La tecnoscienza pretende di dominare il reale e di assurgere indebitamente ad unica possibile chiave di lettura funzionalistica dei fenomeni umani. Essa vorrebbe ridurre l'uomo al semplice esito di mere reazioni chimiche. In tal modo però non ne riconosce la libertà e, paradossalmente, ne fa uno schiavo di "meccanismi" deterministici, riducendolo ad una funzione, forse appena un po' più variabile, di un sistema di controllo.
La Scrittura richiama, invece, alla responsabilità dell'uomo. "Se il giusto si allontana dalla giustizia e commette il male e a causa di questo muore, egli muore appunto per il male che ha commesso".
Gli atti umani non sono neutrali ed indifferenti. Determinano la nostra vita e possono determinare la nostra "morte alla grazia".
Un tale richiamo alla responsabilità personale, lungi dall'evocare toni apocalittici o minacciosi, altro non é se non l'esito della passione che Dio Padre ha per la libertà dei sui figli. Il Signore non vuole schiavi che lo servano, ma figli che liberamente lo amino, e non a parole ma con i fatti, con la loro intera esistenza.
E’ ciò che emerge nella domanda che Gesù, pedagogicamente, rivolge ai capi dei sacerdoti e agli anziani del popolo: "Che ve ne pare?". Come a dire: Giudicate da voi stessi; sperimentate come il mio insegnamento sia straordinariamente corrispondente alla ragione e al cuore umani.

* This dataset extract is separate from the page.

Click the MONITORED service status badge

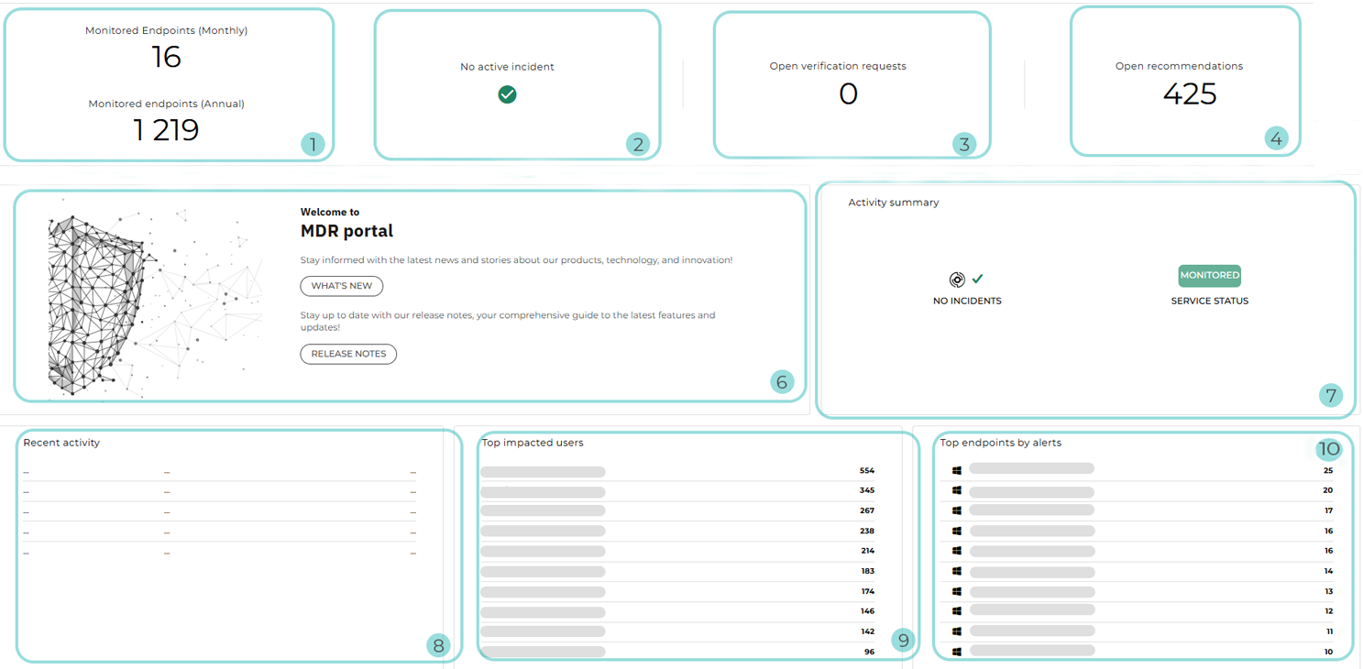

Ed é di notevole efficacia che la parabola, utilizzata dal Signore, non parli di padroni e di schiavi ma di uomini e di figli! "Un uomo aveva due figli", ad indicare come la relazione filiale si alimenti nel compimento della volontà del Padre e tale compimento accada precipuamente nei fatti, nelle azioni che ciascuno compie. Gli stessi interlocutori del Signore, disarmati, riconoscono che é il primo figlio a compiere la volontà del Padre; quello che pur avendo detto: "Non ne ho voglia, [...], poi pentitosi ci andò".
In quel "pentitosi" é racchiusa tutta la bellezza e la forza dell'incontro tra Grazia e libertà; tra la volontà di Dio conosciuta e la volontà di Dio attuata. In essa l'uomo esprime pienamente se stesso, diviene più uomo, perché più figlio, più realisticamente responsabile, e perciò adulto in senso relazionale, delle proprie azioni.
Per questa ragione, ed in questa direzione, l'Apostolo Paolo può affermare: "Non fate nulla per rivalità o vanagloria, ma ciascuno di voi, con tutta umiltà, consideri gli altri superiori a se stesso. Ciascuno non cerchi l'interesse proprio, ma anche quello degli altri. Abbiate in voi gli stessi sentimenti di Cristo Gesù".
Invitando in tal modo a quella radicalità esistenziale che sempre deve caratterizzare i discepoli del Signore, i quali riconoscono l'importanza dell'agire umano, libero e ragionevole e, nel contempo, la fragilità della libertà creata e, perciò l'indispensabilità della Grazia.
Ci sostenga la Beata Vergine Maria, che proprio per la Sua silenziosa custodia interiore delle meraviglie del Signore è pure donna dell'agire e dell'accoglienza. Con Lei, che più di ogni altra creatura ha compiuto la volontà di Dio, possa, la nostra esistenza essere un "Sì" al Padre che ci invia nella vigna ed un effettivo lavoro che diviene collaborazione all'Opera divina di salvezza, per noi ed i nostri fratelli.